The rise of AI-based applications is accelerating around the world and shows no signs of slowing down. According to IBM data, 42% of companies with more than 1,000 employees are actively using AI in their business, and an additional 40% are testing and experimenting with it.
As AI adoption accelerates, with platforms such as OpenAI’s GPT-4o and Google’s Gemini setting new performance benchmarks, organizations are discovering new applications for these technologies that can provide better results. Faced with new challenges linked to the deployment of technology on a large scale. More and more business workflows are incorporating calls to these AI models, significantly increasing their use. Do the use cases justify the increased spending on the latest models?
Embracing AI also means embracing the use of AI models and paying AI inference costs, at a time when many organizations are in cost-cutting mode. Faced with continued economic uncertainty, rising operational costs and increasing stakeholder pressure to achieve a return on investment, businesses are looking for ways to optimize their budgets and reduce unnecessary spending. The growing costs of AI infrastructure can be a source of tension, as organizations want to remain competitive and leverage the power of AI, while balancing these investments with financial prudence .
To complicate matters further, AI agents, which McKinsey says are the next frontier of GenAI and are largely expected to form the next wave of applications, will significantly increase the use of AI models as they rely on them for ongoing thinking and planning stages. Instead of single API calls to underlying models like those in OpenAI, agentic architectures can make many calls, increasing these costs. How can businesses address rising data costs while still powering the AI applications they need?
Vice President of AI and Search Products at Redis.
Understanding the Cost of AI at Scale
Rapid deployment of AI is driving costs on multiple fronts. Above all, organizations are investing in AI inference, which involves using a trained model to make predictions or decisions based on the inputs provided. Often they rely on APIs from major providers like OpenAI, Anthropic or cloud service providers like AWS or Google and pay based on usage. Alternatively, some organizations run their own inference and purchase or lease GPUs on which they deploy open source models such as Meta’s Llama.
Second, in many cases, organizations want to customize their AI models by “tuning” them. This can sometimes be an expensive process involving data preparation by creating training datasets and requiring computational resources for training.
Finally, building AI applications requires additional components, such as vector databases, which help increase inference by helping to retrieve relevant content from designated knowledge bases and thus improve accuracy and the relevance of AI model responses.

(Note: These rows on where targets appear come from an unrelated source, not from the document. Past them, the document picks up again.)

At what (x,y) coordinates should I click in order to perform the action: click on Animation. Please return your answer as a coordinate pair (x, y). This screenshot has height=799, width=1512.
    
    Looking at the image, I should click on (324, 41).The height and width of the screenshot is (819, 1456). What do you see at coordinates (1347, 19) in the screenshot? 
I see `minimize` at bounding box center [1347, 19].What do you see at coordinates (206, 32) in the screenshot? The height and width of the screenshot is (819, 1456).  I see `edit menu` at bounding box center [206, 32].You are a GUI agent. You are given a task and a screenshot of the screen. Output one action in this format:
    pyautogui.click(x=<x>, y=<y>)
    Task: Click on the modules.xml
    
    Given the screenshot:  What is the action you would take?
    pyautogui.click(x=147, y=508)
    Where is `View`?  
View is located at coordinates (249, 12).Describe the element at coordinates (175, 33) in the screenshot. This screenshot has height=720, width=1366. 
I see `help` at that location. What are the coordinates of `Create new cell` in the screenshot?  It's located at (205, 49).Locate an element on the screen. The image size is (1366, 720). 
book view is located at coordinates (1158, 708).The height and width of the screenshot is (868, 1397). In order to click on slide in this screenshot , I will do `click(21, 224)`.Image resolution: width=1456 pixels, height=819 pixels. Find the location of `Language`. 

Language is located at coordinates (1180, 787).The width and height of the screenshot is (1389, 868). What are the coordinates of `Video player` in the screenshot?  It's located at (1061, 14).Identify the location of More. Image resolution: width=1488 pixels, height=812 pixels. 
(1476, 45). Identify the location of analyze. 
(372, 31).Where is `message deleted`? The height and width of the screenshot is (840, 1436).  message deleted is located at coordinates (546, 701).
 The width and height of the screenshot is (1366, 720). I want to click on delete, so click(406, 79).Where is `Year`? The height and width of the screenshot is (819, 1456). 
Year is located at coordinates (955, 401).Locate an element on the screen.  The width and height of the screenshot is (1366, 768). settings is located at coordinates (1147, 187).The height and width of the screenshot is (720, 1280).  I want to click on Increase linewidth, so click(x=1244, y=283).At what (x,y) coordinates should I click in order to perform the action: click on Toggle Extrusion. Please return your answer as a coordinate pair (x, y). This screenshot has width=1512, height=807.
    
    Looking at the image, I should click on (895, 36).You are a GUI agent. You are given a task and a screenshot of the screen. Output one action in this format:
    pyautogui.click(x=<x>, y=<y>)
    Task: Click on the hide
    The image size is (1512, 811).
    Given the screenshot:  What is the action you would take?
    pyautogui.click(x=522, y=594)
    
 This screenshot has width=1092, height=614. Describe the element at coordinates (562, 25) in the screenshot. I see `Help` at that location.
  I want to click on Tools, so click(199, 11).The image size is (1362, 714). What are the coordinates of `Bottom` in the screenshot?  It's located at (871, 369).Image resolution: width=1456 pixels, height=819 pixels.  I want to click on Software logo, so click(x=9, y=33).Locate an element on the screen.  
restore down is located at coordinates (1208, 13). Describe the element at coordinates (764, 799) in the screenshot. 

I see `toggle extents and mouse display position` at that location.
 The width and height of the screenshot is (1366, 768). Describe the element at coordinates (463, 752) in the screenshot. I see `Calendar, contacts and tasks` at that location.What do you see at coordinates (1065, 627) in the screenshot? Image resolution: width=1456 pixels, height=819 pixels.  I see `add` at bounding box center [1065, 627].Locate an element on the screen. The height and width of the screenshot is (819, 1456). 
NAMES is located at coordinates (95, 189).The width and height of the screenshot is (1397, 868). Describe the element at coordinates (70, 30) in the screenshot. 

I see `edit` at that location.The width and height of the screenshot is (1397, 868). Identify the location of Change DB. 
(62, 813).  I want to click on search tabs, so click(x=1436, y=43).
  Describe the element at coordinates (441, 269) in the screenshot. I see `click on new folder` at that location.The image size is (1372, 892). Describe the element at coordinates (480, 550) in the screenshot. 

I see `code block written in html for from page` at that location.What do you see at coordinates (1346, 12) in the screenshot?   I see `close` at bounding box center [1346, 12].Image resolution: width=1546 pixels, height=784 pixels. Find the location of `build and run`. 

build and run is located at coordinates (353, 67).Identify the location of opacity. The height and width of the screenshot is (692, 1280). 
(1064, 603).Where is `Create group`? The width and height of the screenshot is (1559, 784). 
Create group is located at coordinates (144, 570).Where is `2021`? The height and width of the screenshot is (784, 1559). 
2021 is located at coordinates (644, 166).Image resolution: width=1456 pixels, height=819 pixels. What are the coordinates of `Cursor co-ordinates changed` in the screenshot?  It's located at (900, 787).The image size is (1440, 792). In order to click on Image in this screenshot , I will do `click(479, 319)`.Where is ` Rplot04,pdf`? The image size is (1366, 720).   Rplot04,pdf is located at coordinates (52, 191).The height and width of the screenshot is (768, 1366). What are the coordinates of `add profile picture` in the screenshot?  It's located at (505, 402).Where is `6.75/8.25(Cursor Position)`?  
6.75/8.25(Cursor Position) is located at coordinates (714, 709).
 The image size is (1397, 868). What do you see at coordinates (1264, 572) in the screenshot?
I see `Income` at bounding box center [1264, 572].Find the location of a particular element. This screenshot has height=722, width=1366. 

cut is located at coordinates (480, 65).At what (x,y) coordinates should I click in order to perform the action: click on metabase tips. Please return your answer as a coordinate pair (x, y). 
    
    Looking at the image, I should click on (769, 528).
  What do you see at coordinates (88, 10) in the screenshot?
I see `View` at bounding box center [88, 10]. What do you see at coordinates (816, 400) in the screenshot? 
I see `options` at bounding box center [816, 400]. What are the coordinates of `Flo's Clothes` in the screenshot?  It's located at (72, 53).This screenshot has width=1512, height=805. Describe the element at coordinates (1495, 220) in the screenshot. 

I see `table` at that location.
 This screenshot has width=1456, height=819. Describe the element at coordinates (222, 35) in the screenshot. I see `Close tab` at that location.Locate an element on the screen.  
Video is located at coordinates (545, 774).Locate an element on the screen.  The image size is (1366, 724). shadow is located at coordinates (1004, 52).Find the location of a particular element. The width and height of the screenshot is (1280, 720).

By examining the root causes and drivers of their AI costs, such as inference, training or fine-tuning of AI, as well as additional components such as databases, companies can minimize costs. storage costs and improve the performance of their AI applications.
Maximizing Efficiency with Semantic Caching
Semantic caching is a highly effective technique that organizations deploy to manage the cost of AI inference and to increase the speed and responsiveness of their applications. This involves storing and reusing the results of previous calculations according to their semantic meaning.
In other words, instead of relying on new AI calculations for new queries, a semantic cache can search a database for queries with similar meanings to those that have been asked before, thereby reducing costs. This approach helps reduce redundant calculations and improve the efficiency of applications such as inference or search.
In one particular study, researchers showed that up to 31% of queries to AI applications can be repetitive. Every unnecessary AI inference call incurs avoidable costs, but by implementing a semantic cache, organizations can significantly reduce these calls, reducing them by 30-80%. This method is crucial for creating scalable and responsive generative AI applications or chatbots. This approach not only optimizes costs, but also speeds up response times, helping businesses achieve more with less investment.
Balancing performance and costs
Organizations must optimize their technology stack and operational strategies to be able to deploy cutting-edge AI applications without incurring unsustainable infrastructure costs. This can help them find that crucial balance between performance and cost. Techniques such as semantic caching can play a vital role in this.
For companies struggling to scale their AI applications efficiently and cost-effectively, learning how to effectively manage this would become a key differentiator in the market. The key to enabling businesses to address the spiraling costs of generative AI applications and maximize their value could lie in the AI inference strategy. As generative AI systems become more and more complex, every LLM call must be as efficient as possible. By doing so, customers can access the information they need more quickly and businesses can minimize their financial footprint.